Consequences of the leak
For clients:- Risks: Leaked data appeared on the dark web, increasing the risk of identity theft, phishing attacks, and carding. For example, scammers could call or email users pretending to be from JD Sports to obtain their CVV. The company warned about vigilance against scam emails, calls, and texts.
- Real Cases: Reports have mentioned instances where customers received phishing messages shortly after a breach.
- Educational lesson: Clients should monitor bank statements, use credit monitoring services, and change passwords. In the EU/UK, such breaches are covered by the GDPR, giving rise to compensation.
For the company:
- Financial losses: Estimates range from millions of pounds for investigations, notifications, and security upgrades. There are no exact figures, but similar breaches (such as the Target breach in 2013) cost hundreds of millions.
- Reputational: JD Sports shares fell 2-3% following the announcement. The company faces an investigation from the Information Commissioner's Office (ICO).
- Operational: Temporary suspension of some online features; strengthening MFA (multi-factor authentication) and system auditing.
Broad context: In 2023, retail saw a 30% increase in breaches compared to 2022, often through supply chain attacks. JD Sports is one of the largest, but there were others, such as NCB Management (complete cards of 1 million customers were leaked) and a restaurant database in Pakistan (2.2 million cards).
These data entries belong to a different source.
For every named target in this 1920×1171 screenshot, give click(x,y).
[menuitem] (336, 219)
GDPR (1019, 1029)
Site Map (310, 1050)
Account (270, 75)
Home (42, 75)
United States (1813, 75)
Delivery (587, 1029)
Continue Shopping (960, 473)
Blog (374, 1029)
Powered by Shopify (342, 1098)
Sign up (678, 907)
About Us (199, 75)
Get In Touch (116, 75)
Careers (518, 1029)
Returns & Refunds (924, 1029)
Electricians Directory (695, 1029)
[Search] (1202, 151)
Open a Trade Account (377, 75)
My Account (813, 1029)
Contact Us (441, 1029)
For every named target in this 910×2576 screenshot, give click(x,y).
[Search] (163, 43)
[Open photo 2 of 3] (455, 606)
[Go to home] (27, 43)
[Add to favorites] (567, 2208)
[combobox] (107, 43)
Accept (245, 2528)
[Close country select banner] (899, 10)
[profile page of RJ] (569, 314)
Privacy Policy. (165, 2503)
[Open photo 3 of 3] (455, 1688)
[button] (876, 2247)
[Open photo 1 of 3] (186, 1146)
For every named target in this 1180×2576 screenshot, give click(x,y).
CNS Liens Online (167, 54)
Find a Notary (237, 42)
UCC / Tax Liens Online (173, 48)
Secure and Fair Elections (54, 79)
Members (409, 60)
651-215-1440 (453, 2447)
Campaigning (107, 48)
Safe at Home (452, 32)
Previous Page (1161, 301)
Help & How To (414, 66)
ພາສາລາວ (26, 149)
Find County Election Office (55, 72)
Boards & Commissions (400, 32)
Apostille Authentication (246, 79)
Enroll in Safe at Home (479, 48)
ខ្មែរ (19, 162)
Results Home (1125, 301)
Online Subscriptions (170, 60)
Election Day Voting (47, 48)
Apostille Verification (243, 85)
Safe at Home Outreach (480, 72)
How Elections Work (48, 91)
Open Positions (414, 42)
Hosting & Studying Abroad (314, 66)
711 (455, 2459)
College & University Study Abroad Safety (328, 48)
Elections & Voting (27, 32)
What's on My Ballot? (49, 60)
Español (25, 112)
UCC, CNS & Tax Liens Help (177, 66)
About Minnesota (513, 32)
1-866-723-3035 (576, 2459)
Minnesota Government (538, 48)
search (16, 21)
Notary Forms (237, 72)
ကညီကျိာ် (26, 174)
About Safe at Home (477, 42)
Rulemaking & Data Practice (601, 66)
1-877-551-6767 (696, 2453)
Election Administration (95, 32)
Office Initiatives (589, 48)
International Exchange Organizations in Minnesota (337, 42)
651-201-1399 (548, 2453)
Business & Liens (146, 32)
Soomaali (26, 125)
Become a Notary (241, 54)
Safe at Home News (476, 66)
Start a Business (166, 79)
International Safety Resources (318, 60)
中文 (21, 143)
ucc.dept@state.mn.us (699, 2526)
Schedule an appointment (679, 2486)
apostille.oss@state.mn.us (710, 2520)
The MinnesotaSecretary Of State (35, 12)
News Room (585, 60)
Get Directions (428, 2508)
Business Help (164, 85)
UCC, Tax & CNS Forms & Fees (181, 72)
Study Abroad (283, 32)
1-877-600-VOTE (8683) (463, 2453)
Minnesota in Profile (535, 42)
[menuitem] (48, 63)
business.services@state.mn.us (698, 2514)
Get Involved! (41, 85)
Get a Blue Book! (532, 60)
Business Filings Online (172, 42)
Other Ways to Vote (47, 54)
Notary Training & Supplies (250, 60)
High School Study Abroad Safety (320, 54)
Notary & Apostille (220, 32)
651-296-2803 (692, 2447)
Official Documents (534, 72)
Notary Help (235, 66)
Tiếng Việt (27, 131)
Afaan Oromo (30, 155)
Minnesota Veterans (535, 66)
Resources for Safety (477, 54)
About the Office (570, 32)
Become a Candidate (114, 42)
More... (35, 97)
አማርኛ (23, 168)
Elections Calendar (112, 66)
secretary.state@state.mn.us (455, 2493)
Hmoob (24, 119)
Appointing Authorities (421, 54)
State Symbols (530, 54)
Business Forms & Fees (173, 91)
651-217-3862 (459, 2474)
Lessons and best practices for prevention
This case study teaches how to prevent breaches that lead to carding. Here are the structured recommendations:| Aspect | Description | Examples of measures |
|---|---|---|
| Data storage | Minimize storage of sensitive data; use tokenization (replacing data with tokens). | JD Sports has retained historical data for too long - please apply data retention policies of no more than 2 years. |
| System security | Regular audits and vulnerability patching. | Use a Zero Trust model: every access is verified. Implement SIEM (Security Information and Event Management) for monitoring. |
| Carding protection | Detect bots on checkout pages. | CAPTCHA, rate limiting, AI-based fraud detection (e.g. from Akamai or HUMAN Security). |
| Incident response | Fast notification and cooperation with experts. | JD Sports has hired cybersecurity firms and notified regulators – follow incident response plans. |
| Education | Train employees and clients. | Conduct phishing simulations; inform customers of the risks. |
Ultimately, the JD Sports case demonstrates how even a partial leak can trigger a chain of fraud. For retailers, the key is proactive security, and for users, awareness. If you need details on other 2023 cases (like NCB), let me know!